Dipak Dasgupta, principal economic adviser to the ministry of finance, feels that there is no cause for concern even as most agencies have lowered India's growth projections. Speaking to Arnab Mitra and Mahua Venkatesh, Dasgupta pointed out that a host of reform measures that have been undertaken in the past few months would bear fruit soon. Dasgupta, before joining the finance ministry worked at the World Bank. Excerpts:
Why is business sentiment at such a low point? Is the uncertainty due to the fact that general elections are approaching?
Confidence is a funny business and so is sentiment. It does not get impacted because the government did not announce big-bang reforms. Nobody can say why confidence is not building up. Fundamentally, there is nothing wrong with the economy. But yes, elections in general do cause a sense of uncertainty.
What can be done to revive the economy?
We follow global trends. The recovery in Europe is the most important for us because it is connected to private capital flows. When the US grows, it is good for us but at the same time, investments could also flow back into that country. I am more keen to see what happens in Europe.
The rupee has devalued significantly and despite several measures taken by the government and the Reserve Bank of India. What should be done?
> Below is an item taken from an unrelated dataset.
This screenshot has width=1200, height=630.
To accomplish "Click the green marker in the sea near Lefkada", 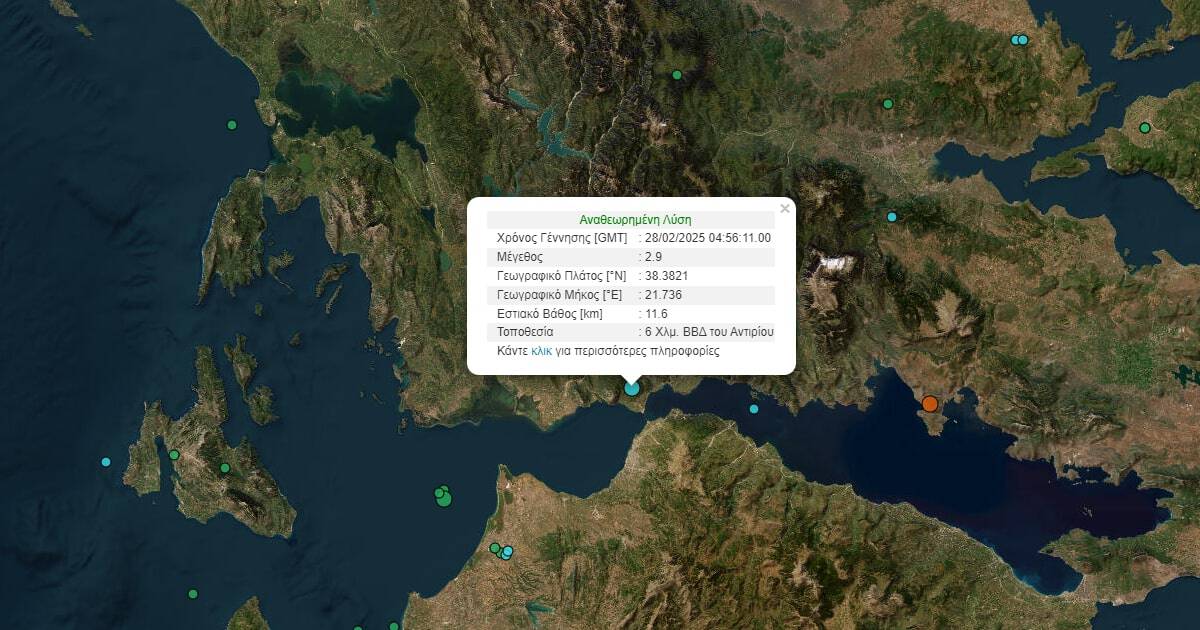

Stability of exchange rate is very important and it should happen soon. Several measures have already been taken and we would see stabilisation of the rupee.
How is the government confident that growth rate in second half would pick up, especially after 4.4% growth in the first quarter?
We have had a very good monsoon and that should give us a huge boost. This would ease inflation, after which interest rates would fall. In addition, the global economy is showing signs of revival and that is also good news. Our exports have also been encouraging. We have been overplaying the negatives but the challenge is to do things consistently.
There is a view that India should keep the option of IMF line of credit open. What is your view?
The question does not arise. The economic situation is very different today from what it was in the 1990s. We have foreign exchange reserves of over $275 billion today and like I said earlier, fundamentally our economy is going strong.